[THE INPUT Boundary: Start]

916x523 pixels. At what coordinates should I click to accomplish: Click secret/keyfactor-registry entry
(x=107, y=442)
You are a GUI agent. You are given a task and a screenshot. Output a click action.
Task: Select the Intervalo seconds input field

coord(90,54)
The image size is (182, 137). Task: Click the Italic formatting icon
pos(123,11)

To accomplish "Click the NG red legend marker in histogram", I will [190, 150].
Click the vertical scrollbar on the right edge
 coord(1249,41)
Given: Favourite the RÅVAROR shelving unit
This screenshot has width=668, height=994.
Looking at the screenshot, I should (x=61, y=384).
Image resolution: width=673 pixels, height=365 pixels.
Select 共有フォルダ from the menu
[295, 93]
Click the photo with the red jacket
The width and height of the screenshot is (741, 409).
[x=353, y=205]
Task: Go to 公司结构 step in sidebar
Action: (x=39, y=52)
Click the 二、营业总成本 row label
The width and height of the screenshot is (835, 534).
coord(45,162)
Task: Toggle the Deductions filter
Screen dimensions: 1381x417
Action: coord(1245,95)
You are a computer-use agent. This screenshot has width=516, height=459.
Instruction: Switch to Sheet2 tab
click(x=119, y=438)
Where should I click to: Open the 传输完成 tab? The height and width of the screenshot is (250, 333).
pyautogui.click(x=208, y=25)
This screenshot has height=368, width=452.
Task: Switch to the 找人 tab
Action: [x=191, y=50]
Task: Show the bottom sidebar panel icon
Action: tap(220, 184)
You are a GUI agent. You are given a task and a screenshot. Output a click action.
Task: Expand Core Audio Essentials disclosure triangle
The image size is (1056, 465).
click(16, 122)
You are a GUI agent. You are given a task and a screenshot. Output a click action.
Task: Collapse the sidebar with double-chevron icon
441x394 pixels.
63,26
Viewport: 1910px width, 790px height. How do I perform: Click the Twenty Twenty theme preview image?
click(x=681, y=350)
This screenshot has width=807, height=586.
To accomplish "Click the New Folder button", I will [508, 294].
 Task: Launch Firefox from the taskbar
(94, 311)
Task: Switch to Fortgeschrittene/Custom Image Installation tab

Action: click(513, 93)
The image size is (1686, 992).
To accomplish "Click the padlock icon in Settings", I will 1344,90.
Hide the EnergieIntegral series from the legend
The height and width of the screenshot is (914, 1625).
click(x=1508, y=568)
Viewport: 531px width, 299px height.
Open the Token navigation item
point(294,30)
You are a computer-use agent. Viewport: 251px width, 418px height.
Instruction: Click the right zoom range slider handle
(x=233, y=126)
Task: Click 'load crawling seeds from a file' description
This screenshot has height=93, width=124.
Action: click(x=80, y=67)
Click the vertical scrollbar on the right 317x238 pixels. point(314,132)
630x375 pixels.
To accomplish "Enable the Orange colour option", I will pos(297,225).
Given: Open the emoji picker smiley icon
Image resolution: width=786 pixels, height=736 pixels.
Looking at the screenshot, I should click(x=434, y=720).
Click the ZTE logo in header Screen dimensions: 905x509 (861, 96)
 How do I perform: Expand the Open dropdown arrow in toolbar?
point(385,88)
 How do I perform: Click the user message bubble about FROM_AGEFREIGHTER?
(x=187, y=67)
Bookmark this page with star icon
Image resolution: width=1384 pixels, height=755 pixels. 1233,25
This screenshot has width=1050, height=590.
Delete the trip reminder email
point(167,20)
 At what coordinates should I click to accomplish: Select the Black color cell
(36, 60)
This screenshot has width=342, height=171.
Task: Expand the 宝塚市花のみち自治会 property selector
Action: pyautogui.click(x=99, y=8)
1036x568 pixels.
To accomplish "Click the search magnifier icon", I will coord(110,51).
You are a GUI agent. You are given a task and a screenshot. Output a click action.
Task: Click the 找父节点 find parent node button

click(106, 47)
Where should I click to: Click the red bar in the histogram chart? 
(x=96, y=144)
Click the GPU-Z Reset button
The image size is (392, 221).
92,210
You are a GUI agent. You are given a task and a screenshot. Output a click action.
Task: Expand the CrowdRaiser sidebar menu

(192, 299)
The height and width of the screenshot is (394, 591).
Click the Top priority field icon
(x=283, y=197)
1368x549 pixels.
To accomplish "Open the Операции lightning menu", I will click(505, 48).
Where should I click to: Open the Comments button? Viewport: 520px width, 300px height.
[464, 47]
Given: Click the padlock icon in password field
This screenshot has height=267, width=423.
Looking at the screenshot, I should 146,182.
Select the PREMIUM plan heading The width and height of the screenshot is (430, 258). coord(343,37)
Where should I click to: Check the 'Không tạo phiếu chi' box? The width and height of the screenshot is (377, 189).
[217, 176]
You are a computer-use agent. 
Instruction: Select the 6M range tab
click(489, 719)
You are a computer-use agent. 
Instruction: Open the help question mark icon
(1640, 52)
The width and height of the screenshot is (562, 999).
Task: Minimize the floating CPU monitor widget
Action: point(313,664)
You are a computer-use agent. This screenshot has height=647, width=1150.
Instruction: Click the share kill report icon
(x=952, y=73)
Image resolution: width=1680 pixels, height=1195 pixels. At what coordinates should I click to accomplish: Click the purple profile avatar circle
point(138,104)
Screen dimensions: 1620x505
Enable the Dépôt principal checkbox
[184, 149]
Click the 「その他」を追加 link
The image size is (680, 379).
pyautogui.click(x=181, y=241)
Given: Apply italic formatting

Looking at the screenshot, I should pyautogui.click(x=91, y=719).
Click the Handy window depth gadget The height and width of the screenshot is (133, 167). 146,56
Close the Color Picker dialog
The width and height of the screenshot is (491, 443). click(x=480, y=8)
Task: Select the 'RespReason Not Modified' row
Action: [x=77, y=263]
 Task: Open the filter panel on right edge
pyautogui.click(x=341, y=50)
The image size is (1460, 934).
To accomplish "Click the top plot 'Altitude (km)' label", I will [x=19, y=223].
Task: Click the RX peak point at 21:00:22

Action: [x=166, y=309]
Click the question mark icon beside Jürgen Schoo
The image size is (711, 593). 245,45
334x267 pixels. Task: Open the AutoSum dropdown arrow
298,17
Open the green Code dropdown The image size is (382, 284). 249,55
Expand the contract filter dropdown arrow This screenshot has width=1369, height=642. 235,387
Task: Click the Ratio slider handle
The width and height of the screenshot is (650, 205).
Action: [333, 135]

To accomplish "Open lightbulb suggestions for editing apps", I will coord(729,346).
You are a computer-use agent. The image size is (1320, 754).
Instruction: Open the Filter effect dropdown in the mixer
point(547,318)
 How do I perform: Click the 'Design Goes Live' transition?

[THE INPUT Boundary: End]

## REQUIRED ACTION
In the material above, which lines contain "computer"? Copy each of them.

## EXERCISE OUTPUT
You are a computer-use agent. This screenshot has width=516, height=459.
You are a computer-use agent. Viewport: 251px width, 418px height.
You are a computer-use agent. 
You are a computer-use agent. 
You are a computer-use agent. This screenshot has height=647, width=1150.
You are a computer-use agent. The image size is (1320, 754).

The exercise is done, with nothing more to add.